§ REQUIREMENT: In the data below, find each line carrying the string "Given" and copy it out.

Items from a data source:
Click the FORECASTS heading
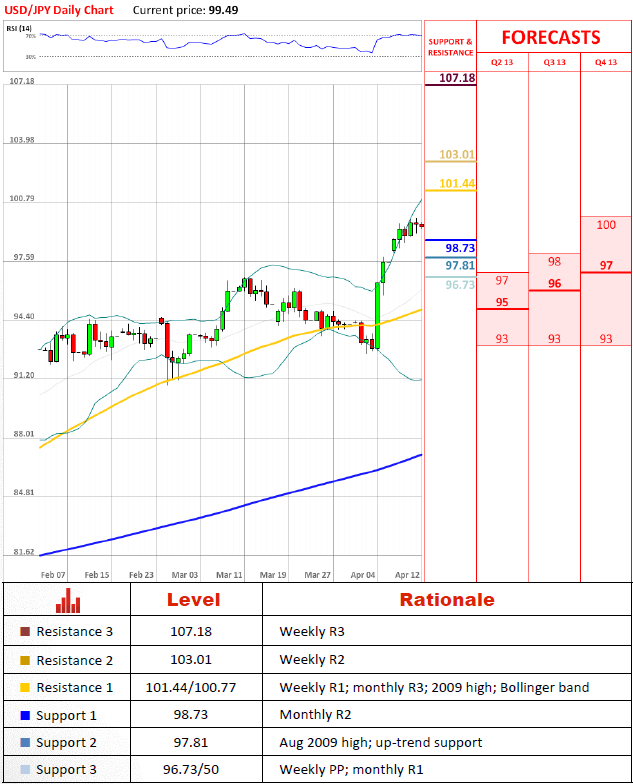[551, 38]
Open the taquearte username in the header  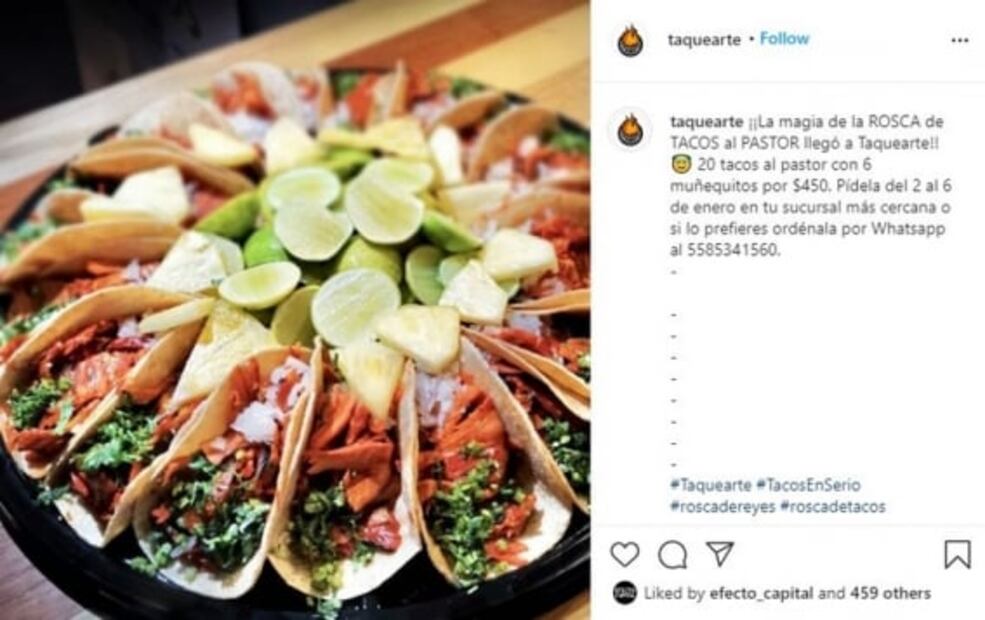(704, 40)
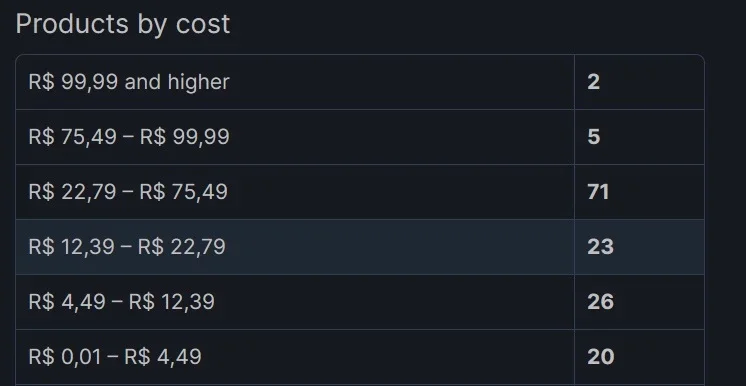Select the 'R$ 99,99 and higher' row
This screenshot has width=746, height=386.
(x=360, y=82)
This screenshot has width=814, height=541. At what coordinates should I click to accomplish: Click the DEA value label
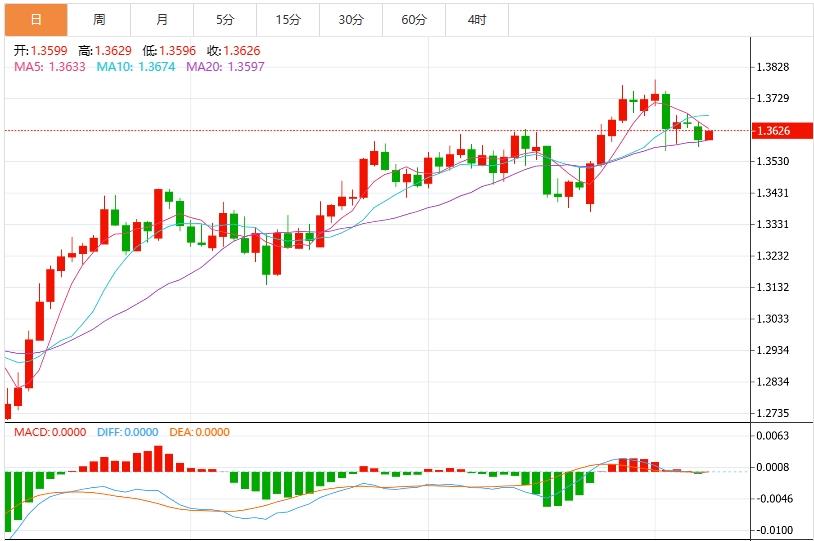point(199,432)
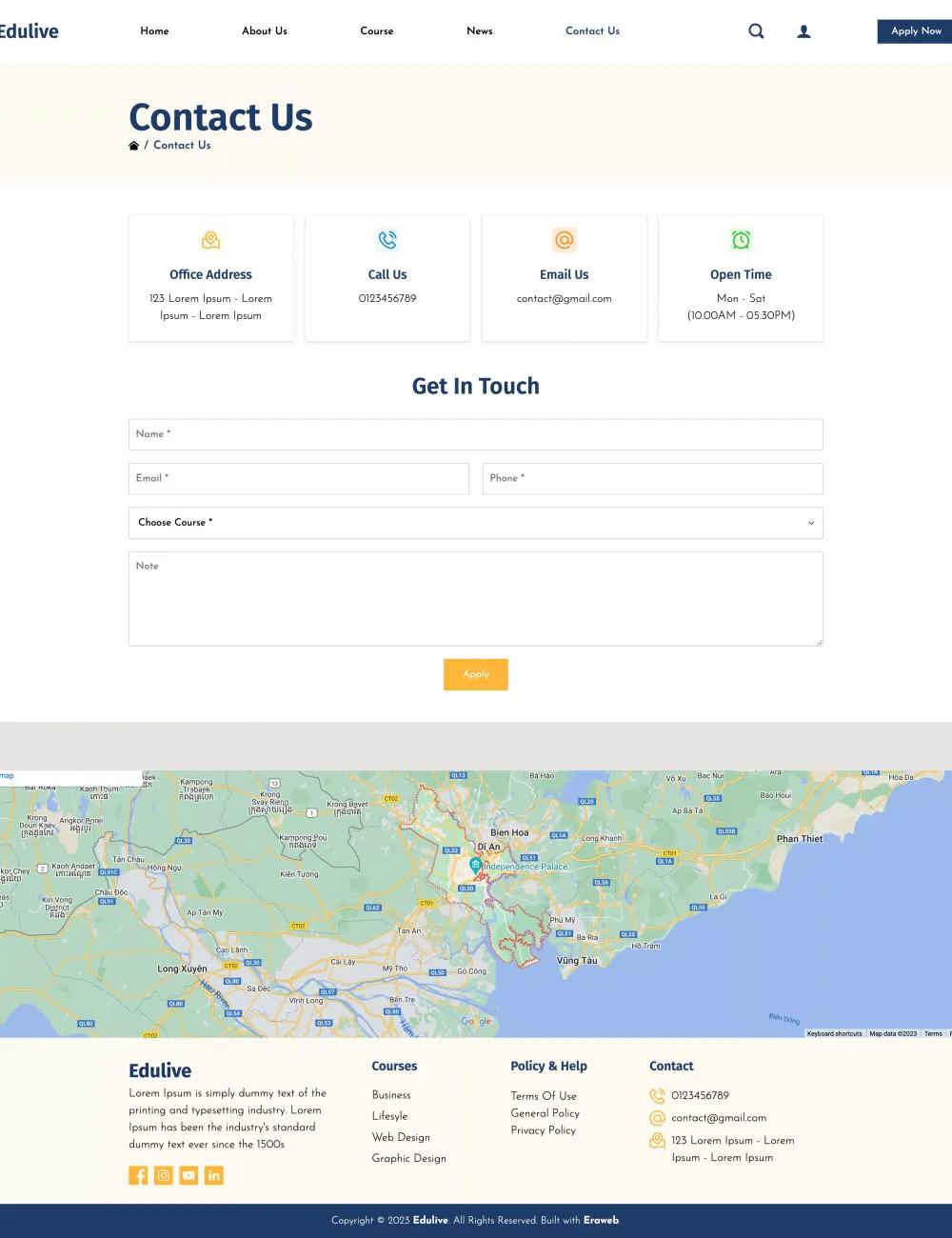Open Edulive's Facebook icon in the footer
Image resolution: width=952 pixels, height=1238 pixels.
coord(137,1175)
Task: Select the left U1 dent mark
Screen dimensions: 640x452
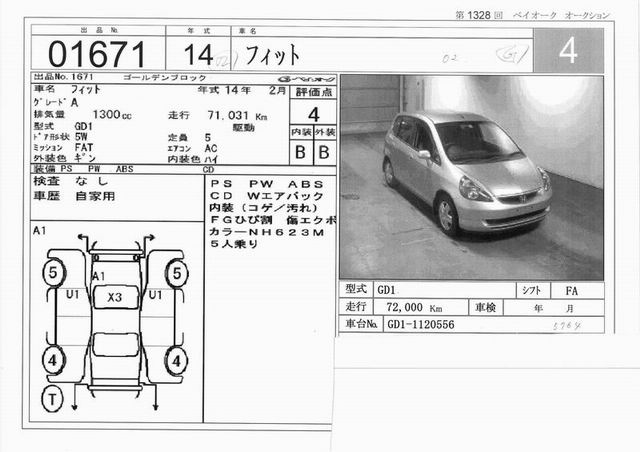Action: [x=72, y=296]
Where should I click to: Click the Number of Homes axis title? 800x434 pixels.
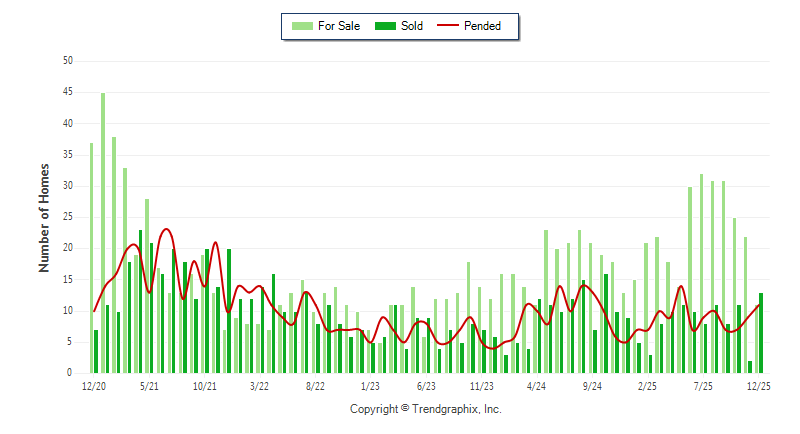point(44,217)
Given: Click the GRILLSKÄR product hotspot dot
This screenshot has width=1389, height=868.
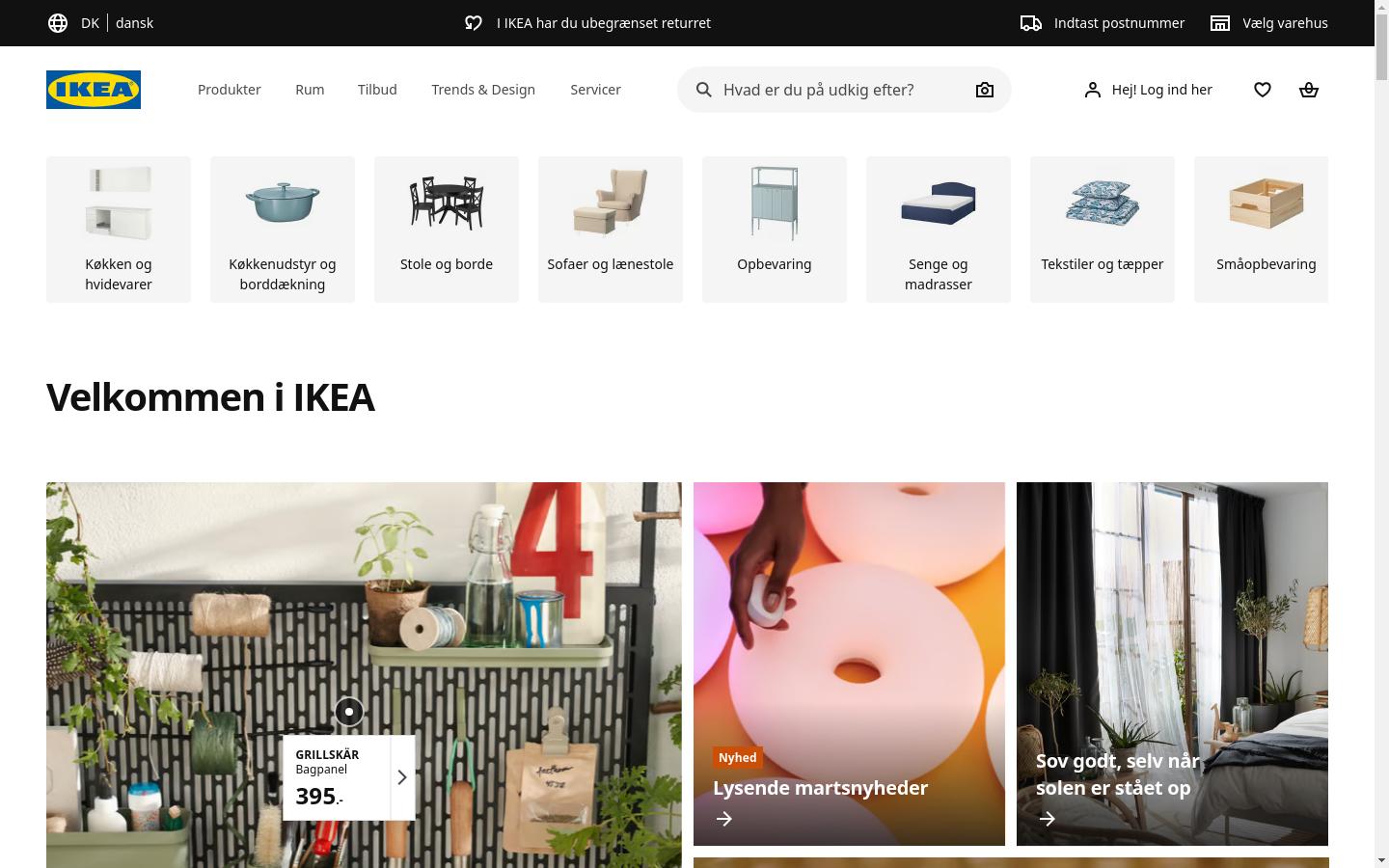Looking at the screenshot, I should pos(348,712).
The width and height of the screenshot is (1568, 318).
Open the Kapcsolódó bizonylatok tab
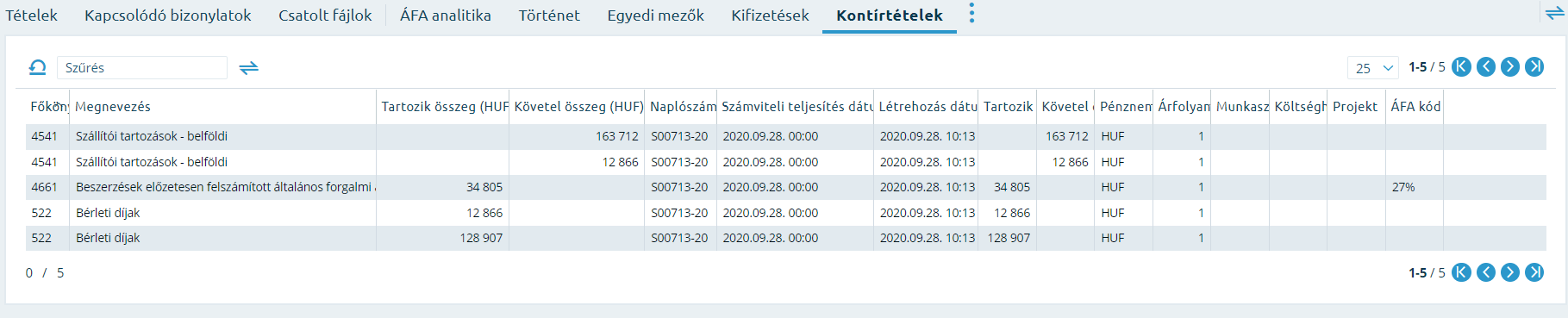pos(168,16)
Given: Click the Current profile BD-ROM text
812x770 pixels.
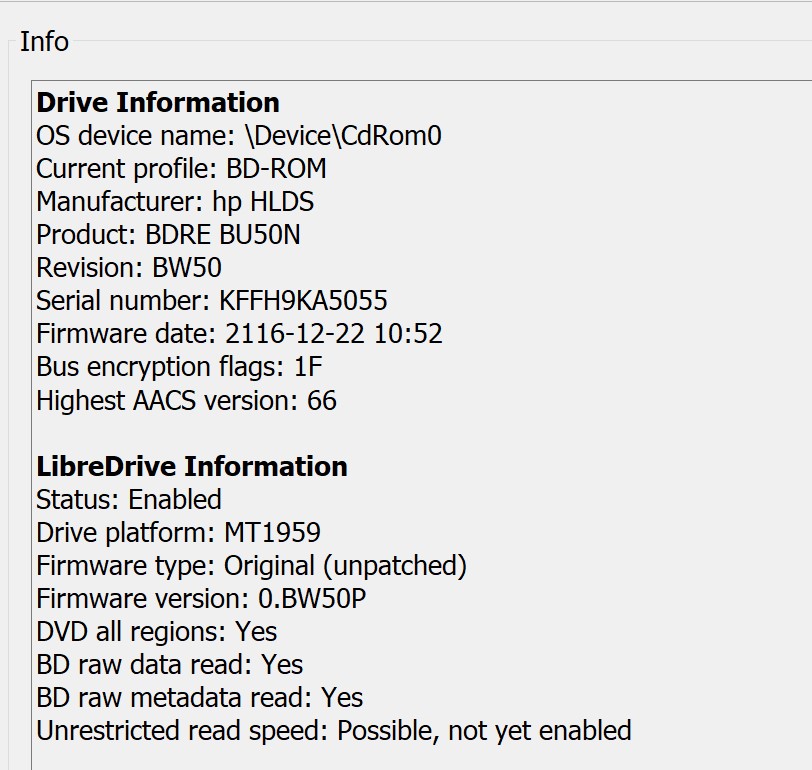Looking at the screenshot, I should tap(181, 169).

§ EXERCISE OUTPUT:
Given: Click the GRILLSKÄR product hotspot dot
Given: Click the Current profile BD-ROM text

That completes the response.